◆ EXCERPTED TEXT:
━━━━━━━━

# Correct Slik tires?



## 72 Slik Chik (Oct 12, 2014)

Hi,

I've been shopping for a replacement white wall slik for my Slik Chik. I have come across a few variations of Schwinn branded tires. Is there a particular rear slik that would be correct for a 1978 bike?


----------



## Freqman1 (Oct 12, 2014)

I could be wrong but I don't recall the later Stingrays having Sliks. As a matter of fact I don't recall the girls Stingrays ever having Sliks. I'm sure the experts will weigh in though--not really my area. V/r Shawn

P.S. Here is the '78 catalog. The Fairlady lists a "Gripper Slik" which had a tread. For the Lil Chik it list Westwinds which were not Sliks (sic)
http://schwinncruisers.com/catalogs/1978.html


----------



## slick (Oct 12, 2014)

Bicyclebones sells the correct repops on ebay. There were 4 repopped. The blackwall slick,whitewall slick, thin line white gripper slick and blacwall gripper slick. He gets $75 shipped for each one.


----------



## GTs58 (Oct 12, 2014)

I don't see a Slik Chik even listed for 1978. Seems 1971 was the last year for that model looking at the catalogs. The 71 had a thin line whitewall gripper slik. http://www.trfindley.com/flschwinn_1971_1980/1971_29.html


----------



## 72 Slik Chik (Oct 12, 2014)

Silly me. Now that I cleaned the dirt off, the MP is an MB, which I guess makes her a 1966?

━━━━━━━━

Target pointing data:
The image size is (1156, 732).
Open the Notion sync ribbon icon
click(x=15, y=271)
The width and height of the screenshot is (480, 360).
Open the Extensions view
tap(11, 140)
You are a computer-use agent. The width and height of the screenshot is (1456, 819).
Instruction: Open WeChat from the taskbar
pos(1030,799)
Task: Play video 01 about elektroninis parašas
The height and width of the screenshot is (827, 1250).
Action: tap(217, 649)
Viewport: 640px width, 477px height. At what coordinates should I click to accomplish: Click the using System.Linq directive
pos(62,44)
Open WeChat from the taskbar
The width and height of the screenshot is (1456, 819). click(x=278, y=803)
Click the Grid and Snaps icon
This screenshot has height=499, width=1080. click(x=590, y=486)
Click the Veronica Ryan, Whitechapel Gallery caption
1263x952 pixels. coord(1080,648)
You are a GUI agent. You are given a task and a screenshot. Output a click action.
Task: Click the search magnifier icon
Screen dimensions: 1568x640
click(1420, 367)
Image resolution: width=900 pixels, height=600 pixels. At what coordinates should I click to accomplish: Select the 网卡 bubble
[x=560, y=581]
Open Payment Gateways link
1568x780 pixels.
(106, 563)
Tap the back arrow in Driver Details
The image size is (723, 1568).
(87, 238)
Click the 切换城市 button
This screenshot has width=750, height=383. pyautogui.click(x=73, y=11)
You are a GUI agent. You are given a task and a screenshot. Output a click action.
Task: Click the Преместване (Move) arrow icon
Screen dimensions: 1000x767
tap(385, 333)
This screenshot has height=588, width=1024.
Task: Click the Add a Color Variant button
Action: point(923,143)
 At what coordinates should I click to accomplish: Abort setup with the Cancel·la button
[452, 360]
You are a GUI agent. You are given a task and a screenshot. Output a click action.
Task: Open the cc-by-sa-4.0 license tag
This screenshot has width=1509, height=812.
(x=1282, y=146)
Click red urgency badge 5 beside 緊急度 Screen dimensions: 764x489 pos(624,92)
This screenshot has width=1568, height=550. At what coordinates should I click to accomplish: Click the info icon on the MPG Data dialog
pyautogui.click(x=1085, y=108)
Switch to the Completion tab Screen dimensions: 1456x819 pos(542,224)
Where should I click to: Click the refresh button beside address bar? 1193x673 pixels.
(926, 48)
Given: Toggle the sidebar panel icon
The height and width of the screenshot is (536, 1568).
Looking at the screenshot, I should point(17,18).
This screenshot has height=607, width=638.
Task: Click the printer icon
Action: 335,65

━━━━━━━━

◆ STATED TASK 1: Retype the passage of the Slik tire thread that begins at the words "I've been shopping" and stops after "not Sliks (sic)".
◆ STATED TASK 2: Extend the forum thread about correct Slik tires, picking up after its last post.

◆ ANSWER 1:
I've been shopping for a replacement white wall slik for my Slik Chik. I have come across a few variations of Schwinn branded tires. Is there a particular rear slik that would be correct for a 1978 bike?


----------



## Freqman1 (Oct 12, 2014)

I could be wrong but I don't recall the later Stingrays having Sliks. As a matter of fact I don't recall the girls Stingrays ever having Sliks. I'm sure the experts will weigh in though--not really my area. V/r Shawn

P.S. Here is the '78 catalog. The Fairlady lists a "Gripper Slik" which had a tread. For the Lil Chik it list Westwinds which were not Sliks (sic)

◆ ANSWER 2:
This is what I found in the 1966 catalog:






I guess it doesn't really matter what's actually correct for the bike, because she is accessorized with all sorts of non-correct stuff. I did pick up this tire, which I am hoping will be functional.


----------



## Freqman1 (Oct 12, 2014)

Now you have me confused. Where is the serial number located? If on the head tube the bike is '70 or later. V/r Shawn


----------



## GTs58 (Oct 12, 2014)

The serial must be on the dropout. MB is December 1966. All December serial numbered bikes were the next years models so that would actually make the bike a 1967 Slik Chik.


----------



## 72 Slik Chik (Oct 12, 2014)

Yes, it's on the dropout (I guess that's what's that called). I rolled around on the floor the other night, trying to find it, and thought it said "MP." But with a better look in the light today, it was an "MB." Sorry, I'm a dummy. I'm really grateful for all the info, though.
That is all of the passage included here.